Cold Water in the Tea Party Teapot: John Boehner Faces 'Long Shadow of 1994'

After a huge GOP victory, reporter Jennifer Steinhauer paints a daunting picture of Speaker in waiting John Boehner's task: "Relying on his decades of experience with the inner workings of the House, Mr. Boehner, of Ohio, now has less than two years to show that the Republican Party is the antidote to what ails Washington, with a discordant caucus, a stagnant economy, a hostile White House with veto power and the long shadow of 1994 all looming before him."

Despite huge gains for Republicans in the House and Senate on Election Night, reporter Jennifer Steinhauer was quick to pour some cold water into the Tea Party teapot in the paper's special Elections section on Republican Rep. John Boehner, the Speaker of the House in waiting: "As New House Speaker, Boehner Will Face Tough Fight and Tight Deadline."

According to her, Boehner is already facing a "contradictory" task with "no clear mandate from voters" that just made him House Speaker-to-be.

In leading his party to midterm triumph, Representative John A. Boehner, the next speaker of the House, is not at the endgame. He is at the beginning of the next and harder fight.

Relying on his decades of experience with the inner workings of the House, Mr. Boehner, of Ohio, now has less than two years to show that the Republican Party is the antidote to what ails Washington, with a discordant caucus, a stagnant economy, a hostile White House with veto power and the long shadow of 1994 all looming before him.

His promises on behalf of the new House majority - reducing the size of government, creating jobs and fundamentally altering the way the Congress conducts its business - are mostly as lofty as they are unspecific, and his efforts to legislate them into reality must be done with ambitious upstarts within his own party and a fresh crop of Tea Partiers, some of whom seem to believe that it is they, not he, now running the show.

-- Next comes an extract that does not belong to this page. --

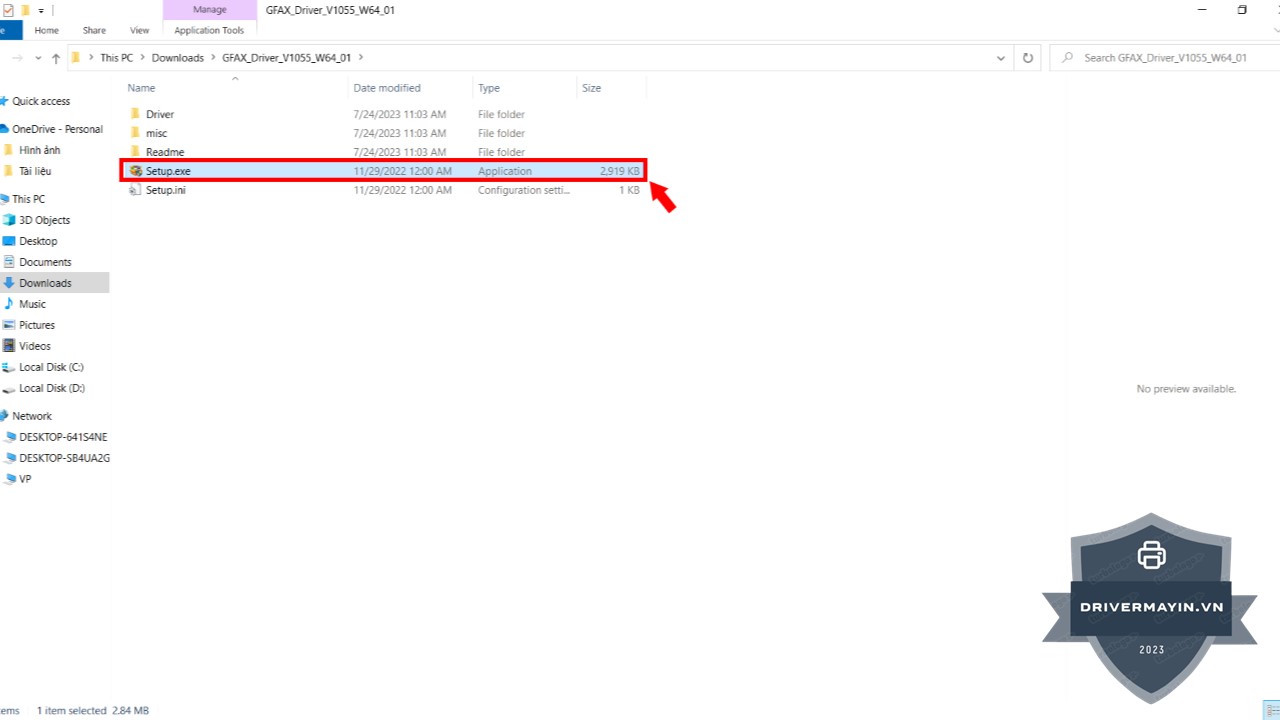Open the misc folder
Viewport: 1280px width, 720px height.
click(x=156, y=133)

The demands on Mr. Boehner from voters are many and not all consistent. There is a craving, polling shows, to see the current system upended, but preferably without gridlock or rancor. Voters want federal spending curtailed, but jealously guard costly entitlements. They angrily reject what is, but have no clearly articulated vision for what should be.

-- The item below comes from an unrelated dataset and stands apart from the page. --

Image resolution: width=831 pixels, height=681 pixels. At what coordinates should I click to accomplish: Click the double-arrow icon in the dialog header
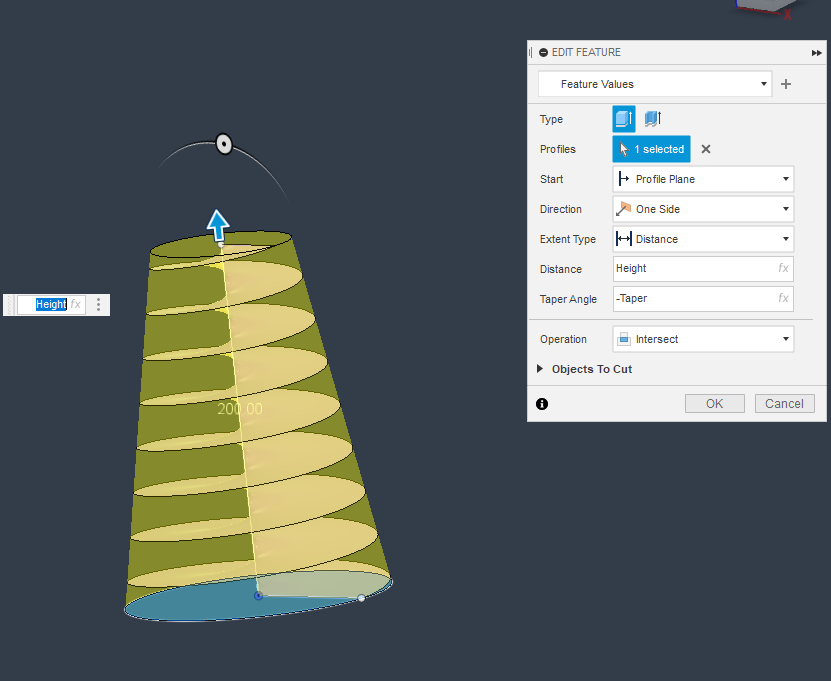(815, 52)
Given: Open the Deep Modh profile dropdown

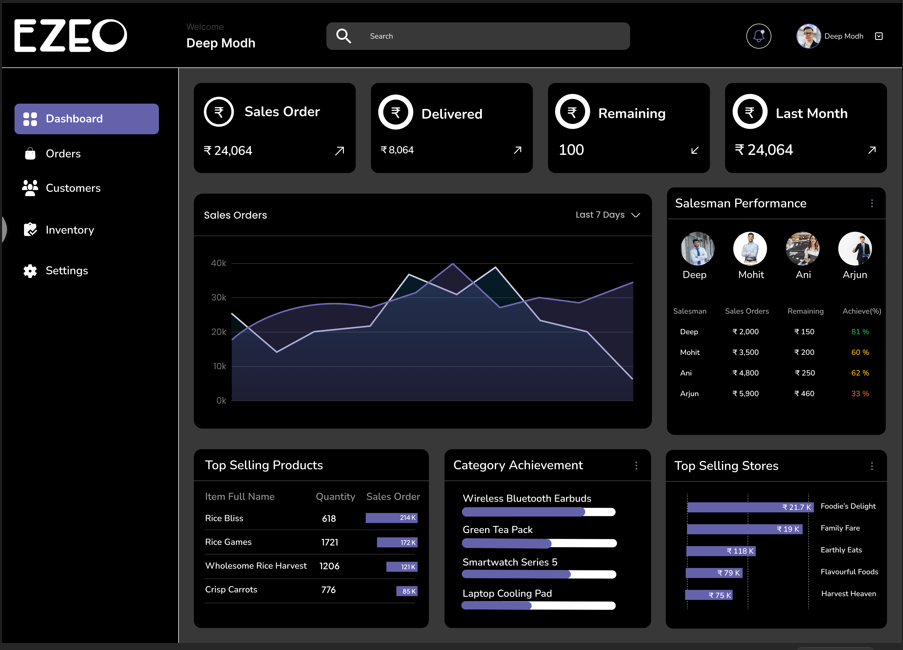Looking at the screenshot, I should pos(879,36).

Indeed, Mr. Boehner and his party were delivered no clear mandate from voters, who, polls suggested, were rejecting a policy agenda more than they were rallying around one. One demand resonated loudly: the reduction of federal spending immediately, a daunting goal. Yet, among the first things that Mr. Boehner has said he will seek to accomplish are reversing cuts to the Medicare program and extending the expiring Bush-era tax cuts, steps that are hard to reconcile with a commitment to reining in the national debt.

Mr. Boehner, who will become second in line to the presidency in January, has responded to the contradictory forces that led to Republican victory with equally mixed messages.